Les inhibiteurs dirigés contre le facteur VIII s’installent également chez des gens qui ne souffrent pas de la héréditaire proprement dite d’hémophilie.

Des anticorps (auto-anticorps) dirigés contre le facteur VIII peuvent se former diminuer de son activité coagulante jusqu’à un taux souvent très bas. C’est ce qu’on appelle l’hémophilie acquise, parce qu’elle survient après la naissance parfois même à un âge avancé.

Les médecins ont accumulé une certaine expérience dans l’art d’aider les gens atteints d’hémophilie A à se débarrasser de leurs inhibiteurs.

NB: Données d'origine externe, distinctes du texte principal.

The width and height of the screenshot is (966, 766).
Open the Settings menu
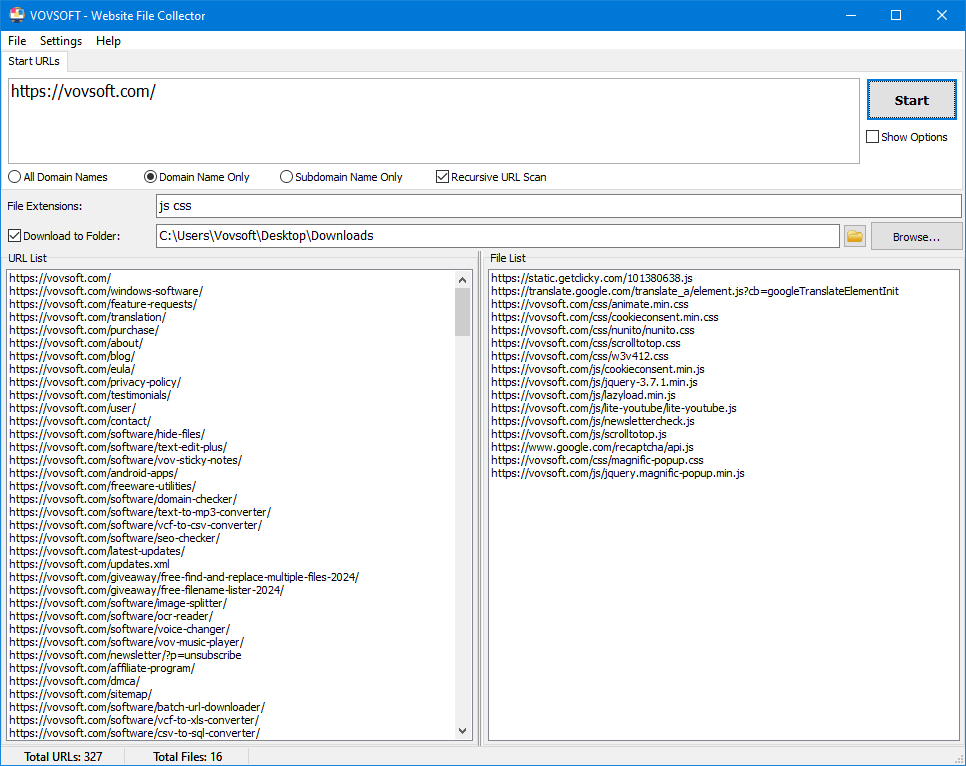coord(61,41)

Différentes formes de traitements, appelés traitement d’immunotolérance, ont pour objectif de faire en sorte que l’organisme et son système immunitaire s’habitue aux perfusions de facteur VIII pour ne plus les rejeter.

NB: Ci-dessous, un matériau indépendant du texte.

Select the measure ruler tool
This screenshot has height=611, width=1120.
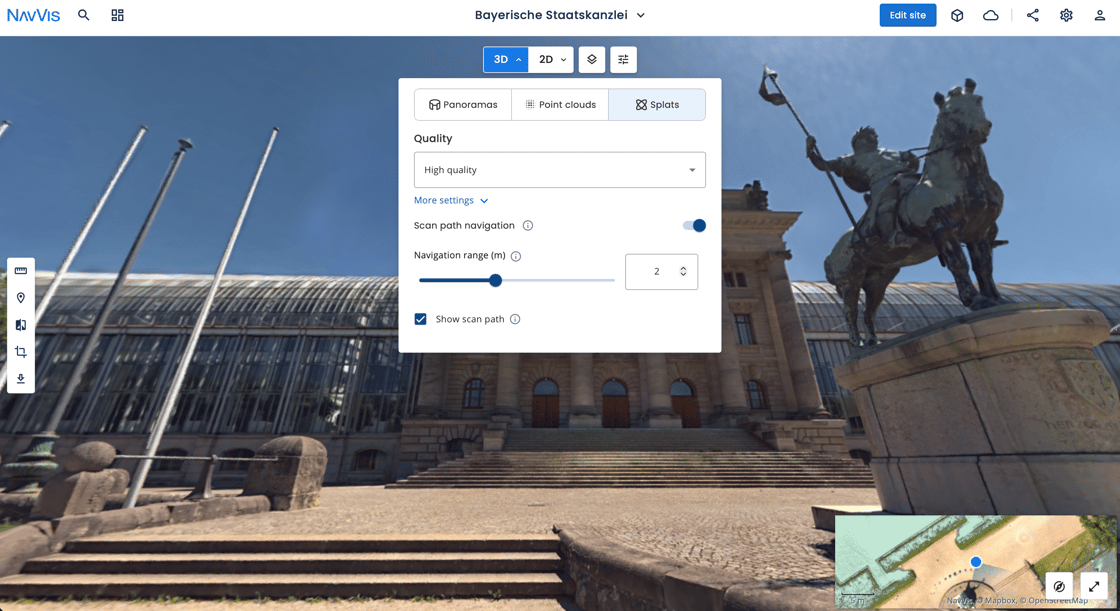tap(21, 271)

Différents types de traitement d’immunotolérance ont donné des résultats. Toutes ces thérapeutiques comprennent de fortes doses de facteurs VIII pendant de longues périodes.

Ces traitements peuvent durer jusqu’à 36 mois et ils réussissent chez deux personnes atteintes d’hémophilie A grave sur trois.

‘Ceux qui réagissent faiblement au facteur perfusé (les personnes qui présentent des taux faibles d’inhibiteurs), ont plus de chance que le traitement d’immunotolérance réussisse que ceux qui réagissent fortement (les gens qui ont des taux d’inhibiteurs élevés).

Les médecins ont beaucoup moins d’expérience avec le traitement d’immunotolérance dans l’hémophilie B. Cela est dû au fait que le nombre de personnes atteintes d’hémophilie B qui présentent des inhibiteurs est très restreint.

Malheureusement, le traitement d’immunotolérance semble agir moins bien chez ces gens. De plus, beaucoup de patients atteints d’hémophilie B présentant des inhibiteurs, manifestent de graves réactions allergiques, ce qui peut rendre le traitement d’immunotolérance risqué.